Laura J. Wolf, 45, of 384 Route 345, Potsdam, entered a general denial that she again violated her five-year probation sentence for her conviction of fourth-degree criminal possession of stolen property.

On April 14, 2017, Ms. Wolf admitted to violating her probation and was resentenced to six months in the St. Lawrence County jail and continued on her five-year probation.

On Friday, she denied allegations that she failed to report to probation since Feb. 20, changed her address and phone number without notifying probation, had new charges brought against her for second-degree aggravated unlicensed operation and no license plate lamps, which she resolved with a Potsdam Town Court plea to unlicensed driver, and had to be extradited back to the state from Virginia.

A hearing is scheduled for Aug. 3 and she was returned to St. Lawrence County jail without bail.

Storm N. Rivera, 21, New York City, had his request to be released from the St. Lawrence County jail denied Friday and his bail was reduced from $100,000 cash bail or $200,000 bond to $10,000 cash bail and $20,000 bond.

Rivera is charged with felony first-degree rape and misdemeanor second-degree unlawful imprisonment and was released May 7 under the probation department’s electronic home monitoring.

His probation release was revoked on June 14 following probation reports alleging that the monitoring device attached to Rivera’s ankle reported him out of range on multiple occasions.

Public Defender Steven G. Ballan, argued that the device was defective and that he had photos of Rivera “in front of the box saying he is out of range.”

On Friday, Judge Richards said an evaluation of the device by the manufacturer determined that it was functioning properly, although the defense noted that “inexplicably the bracelet was sent out for review after a delay of 10 days.”

“If the ankle bracelet was to come back and it said that there was a problem with it, it could potentially create a problem for the folks who look at the ankle bracelet because it may call into question all of the other ankle bracelets,” Assistant Public Defender David F. Huber said.

“You think they are lying?” Judge Richards asked.

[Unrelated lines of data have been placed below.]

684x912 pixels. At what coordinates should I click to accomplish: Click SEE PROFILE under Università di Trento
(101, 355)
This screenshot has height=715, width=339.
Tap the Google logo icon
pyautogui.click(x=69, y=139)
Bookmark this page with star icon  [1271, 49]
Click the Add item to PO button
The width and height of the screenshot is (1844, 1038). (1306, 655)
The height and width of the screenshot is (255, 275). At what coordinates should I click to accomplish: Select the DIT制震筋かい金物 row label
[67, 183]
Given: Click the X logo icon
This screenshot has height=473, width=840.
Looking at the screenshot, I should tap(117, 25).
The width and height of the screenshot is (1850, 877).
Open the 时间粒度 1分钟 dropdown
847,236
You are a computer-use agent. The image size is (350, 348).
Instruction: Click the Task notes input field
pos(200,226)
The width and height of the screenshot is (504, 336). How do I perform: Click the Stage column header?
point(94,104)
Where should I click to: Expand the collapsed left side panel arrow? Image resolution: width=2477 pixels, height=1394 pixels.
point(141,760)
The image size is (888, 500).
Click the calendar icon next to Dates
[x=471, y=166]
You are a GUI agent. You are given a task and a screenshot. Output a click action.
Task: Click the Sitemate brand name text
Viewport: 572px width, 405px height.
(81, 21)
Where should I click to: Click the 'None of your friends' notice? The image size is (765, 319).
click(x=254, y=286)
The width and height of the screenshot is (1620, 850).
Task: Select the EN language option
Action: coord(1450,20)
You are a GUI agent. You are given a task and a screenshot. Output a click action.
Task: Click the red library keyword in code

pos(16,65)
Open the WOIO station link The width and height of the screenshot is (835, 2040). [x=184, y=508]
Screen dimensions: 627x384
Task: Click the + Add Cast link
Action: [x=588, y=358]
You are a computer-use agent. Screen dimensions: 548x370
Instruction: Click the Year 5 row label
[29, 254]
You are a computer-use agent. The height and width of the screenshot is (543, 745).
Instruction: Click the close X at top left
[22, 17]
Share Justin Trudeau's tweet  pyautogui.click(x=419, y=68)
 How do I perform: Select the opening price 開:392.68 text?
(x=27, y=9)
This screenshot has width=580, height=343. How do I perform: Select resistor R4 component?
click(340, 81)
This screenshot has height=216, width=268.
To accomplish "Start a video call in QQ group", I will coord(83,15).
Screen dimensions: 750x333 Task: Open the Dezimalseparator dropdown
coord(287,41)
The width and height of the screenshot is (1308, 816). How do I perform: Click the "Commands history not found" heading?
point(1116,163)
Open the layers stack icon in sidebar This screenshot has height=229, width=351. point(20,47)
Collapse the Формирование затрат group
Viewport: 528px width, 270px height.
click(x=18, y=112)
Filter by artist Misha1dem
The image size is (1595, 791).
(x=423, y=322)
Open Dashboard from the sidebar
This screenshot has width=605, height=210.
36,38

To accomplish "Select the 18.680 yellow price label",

“I don’t think they are lying, judge, but I do think they have an interest in making sure the ankle bracelet works,” Mr. Huber said. “Mr. Rivera has maintained his innocence before he was indicted . . . (and) demonstrated while he was released on the ankle bracelet that he is not a flight risk.”

District Attorney Gary M. Pasqua said the circumstances have not changed.

“The only thing that changed is that we found out the ankle bracelet was working and the trial date has been moved,” Mr. Pasqua said.

A jury trial was scheduled for July 31 but has been adjourned at the request of both the prosecutors and defense to Oct. 1.